RIVER RIPE
For Linda Hogan, for Ai
I swim in a river ripe, a ringlet wheel though
It is a bad place after hours. Wild, unpredictable, yanked around.
I fell sleepy to traffic sounds, warm pangs for a car, not a river.
Like a barn sparrow after cream, not a bud.
To dream of not a wheel, but a chain
Dragging me out of the river.
ICONOGRAPHY: FASHION IN THE MILLENNIAL IMAGINATION
What kind of luck dangles from a chain?
Angles and four-leaf clovers, crosses, found coins.
A gold-patina prophet is $3 from SHEIN, and mass is held
at the Met, and who is the martyr now?

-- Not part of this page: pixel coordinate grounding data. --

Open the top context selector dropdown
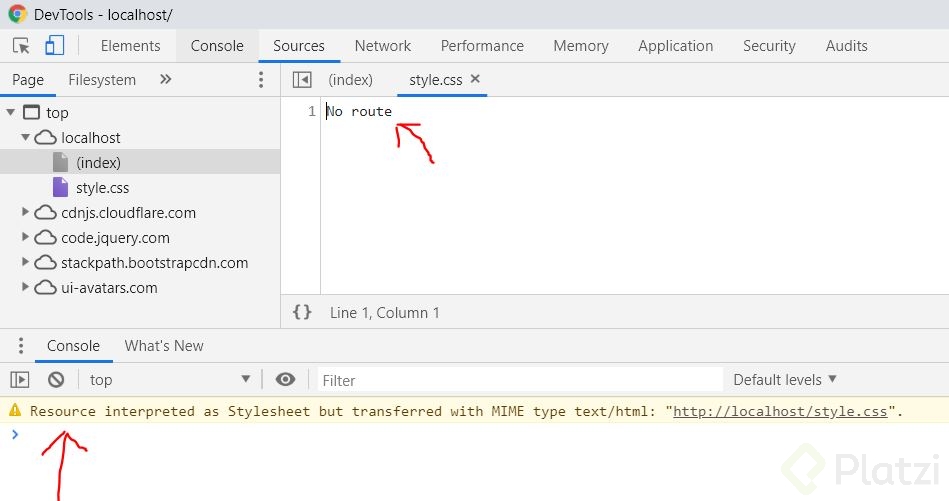The image size is (949, 501). coord(170,380)
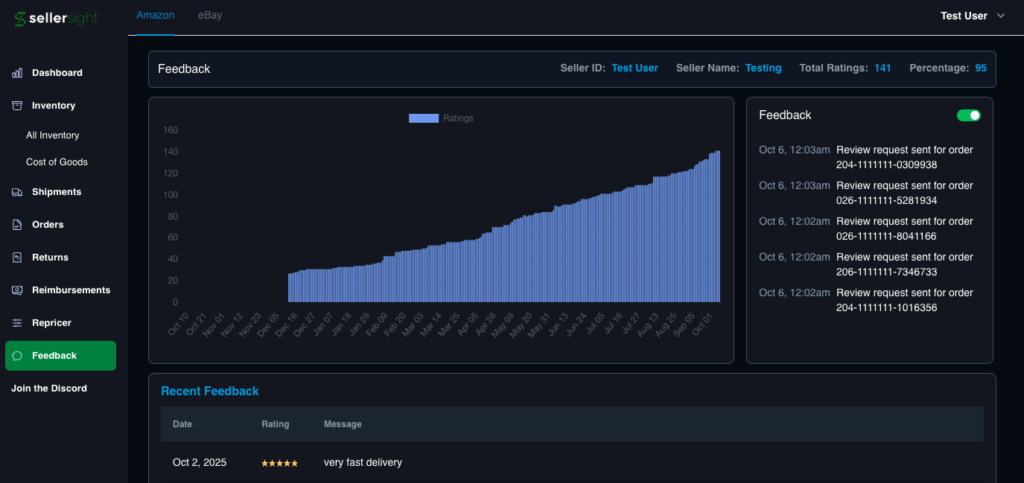Screen dimensions: 1024x483
Task: Switch to the eBay tab
Action: [211, 16]
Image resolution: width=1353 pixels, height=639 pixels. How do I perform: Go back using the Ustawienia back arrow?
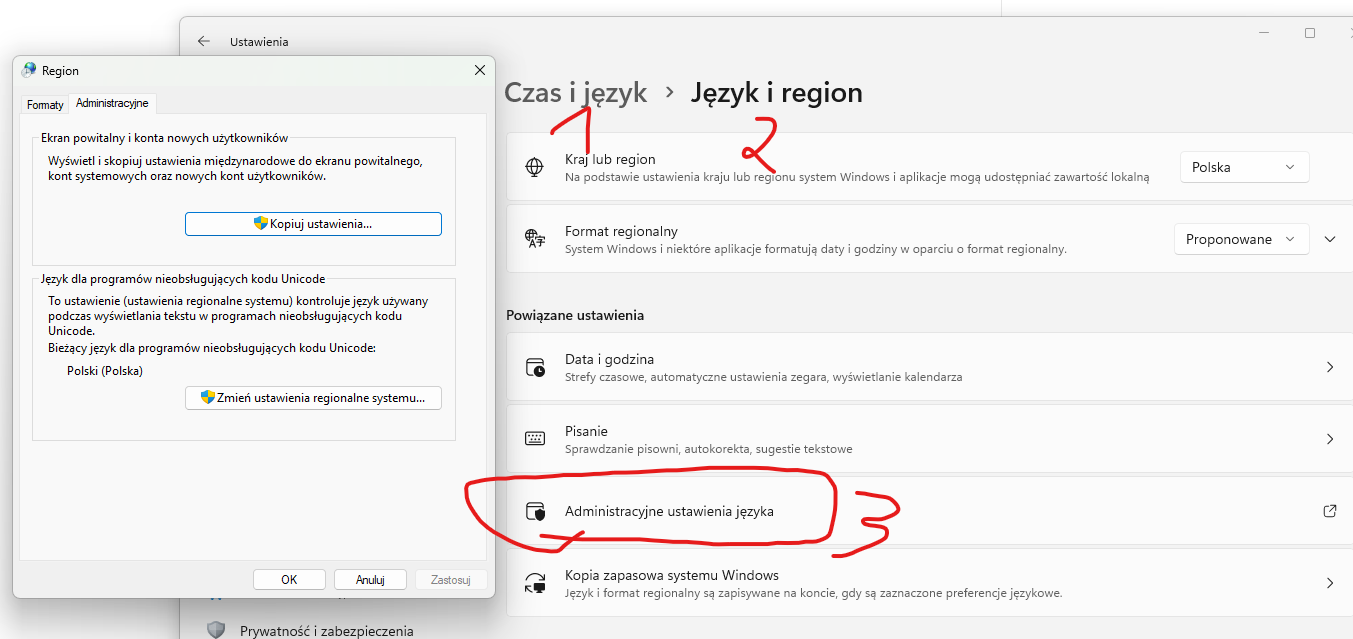click(204, 41)
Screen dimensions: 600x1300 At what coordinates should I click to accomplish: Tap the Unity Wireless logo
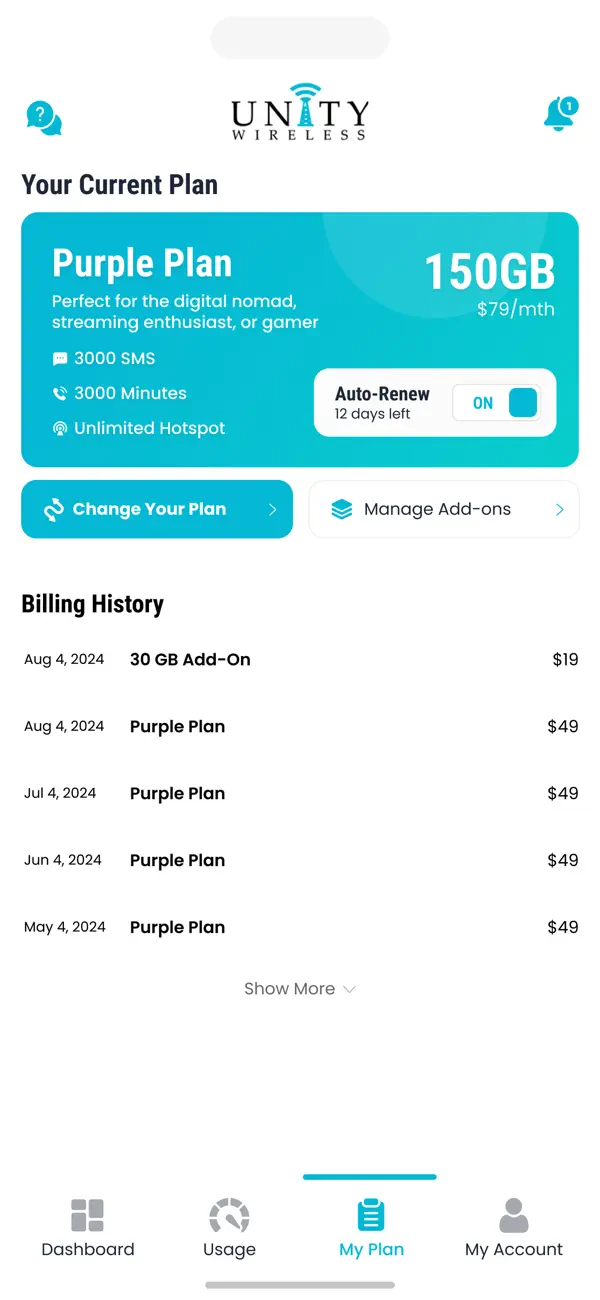pyautogui.click(x=300, y=112)
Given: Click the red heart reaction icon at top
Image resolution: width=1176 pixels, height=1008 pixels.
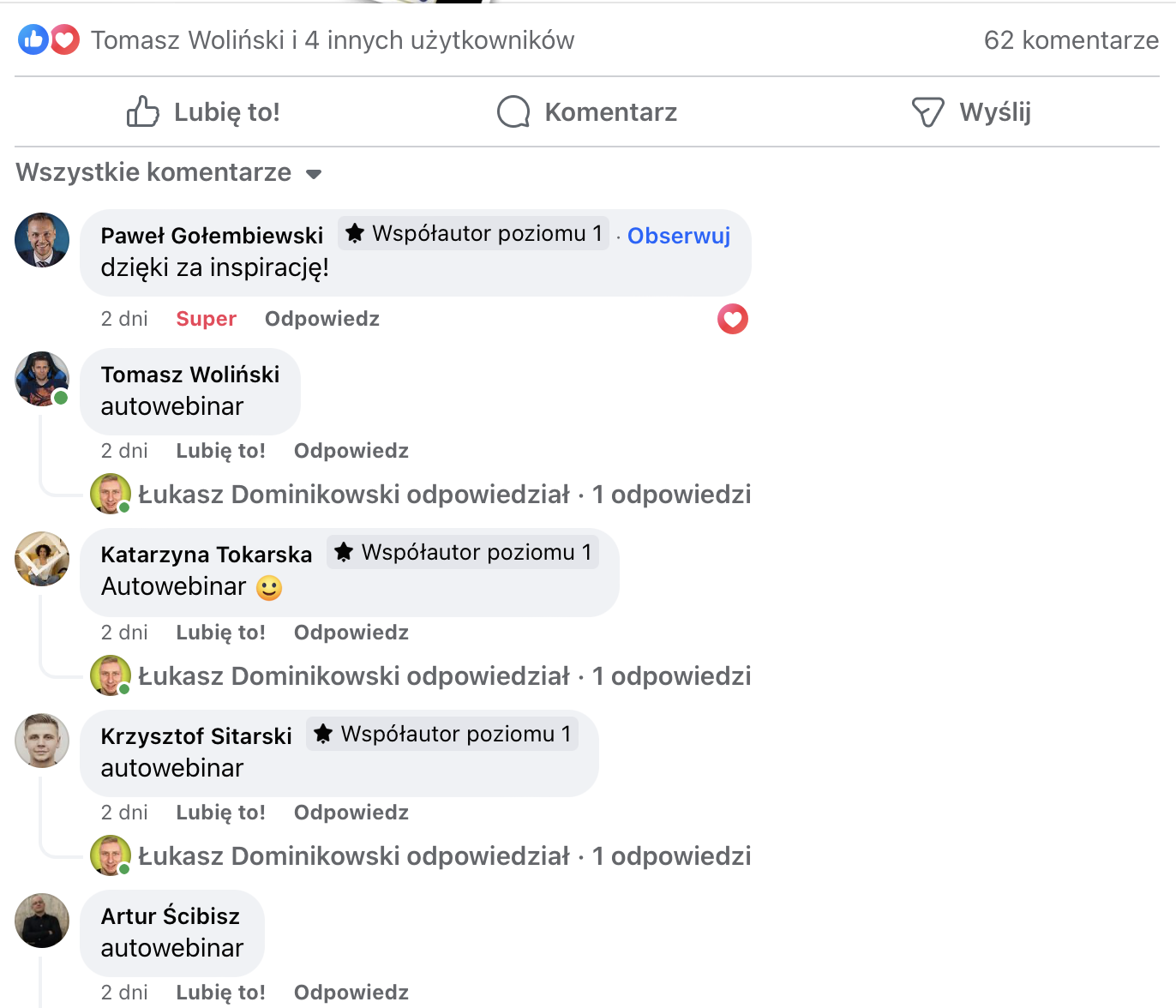Looking at the screenshot, I should [x=65, y=39].
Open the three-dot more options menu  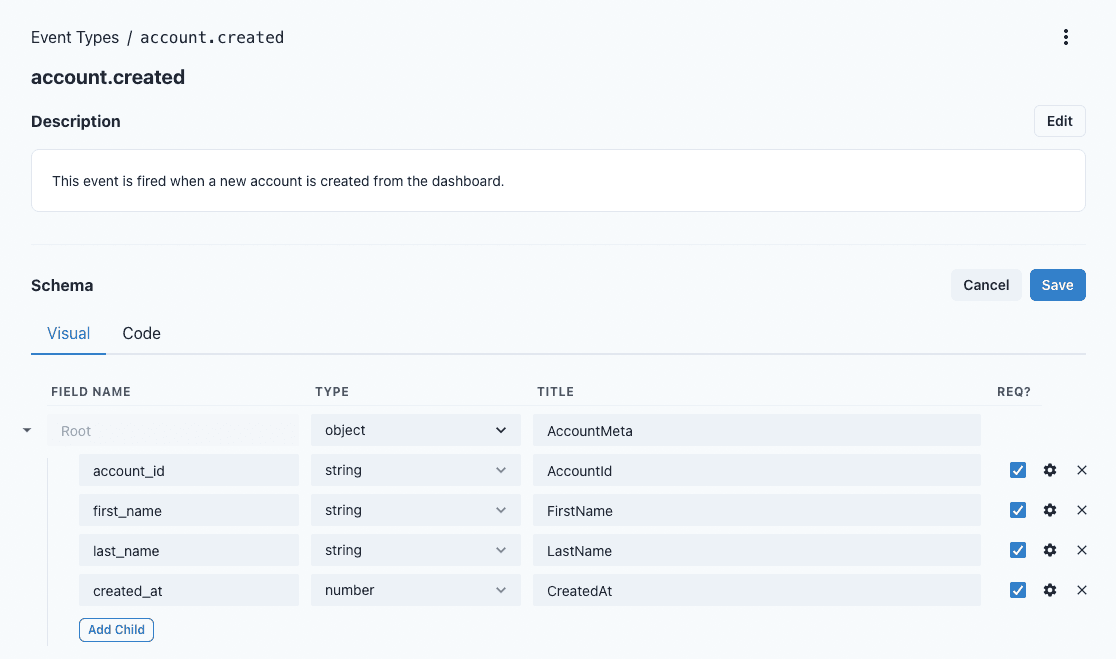[1066, 37]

Me or you?
Isn’t it holy to find yourself divine? To see your likeness
in the heavens, where everything is eternity and so soft —
lit with a camera flash, fluffy filter strobes, and a film that softens me
to you.
Was this chapel saved by donations
dropped in a clear Lucite box? Candles lit for a dollar a piece, long matches.
If mercy is a merchant, then I am not without
fountains, offerings, saints or symbols to purchase
or ancient superstitions, brooms and beads to inherit.
What fortune grows in a garden? Lavender,
red roses, mint, maybe. Where is grace
found there, or is the luck in these long
acrylics, magic in my fingertips? I choose
nude, now and forever. And the only garden
I know now is lucky desktop bamboo,
leaves tickling my screen.
Where is the water in little dishes?
Or golden kittens, waving me hello from a salon’s tiny temple.
We are golden kittens without milk,
orange peels and no monkeys,
chickens without heads,
temple steps and no traffic,
birds with no eaves to build within.
No harvest to burn, without smoke or grace or snakes
crackling, chanting, chirping prayers.
What comes of mass, messages, or missed trains
when I have no ticket to buy.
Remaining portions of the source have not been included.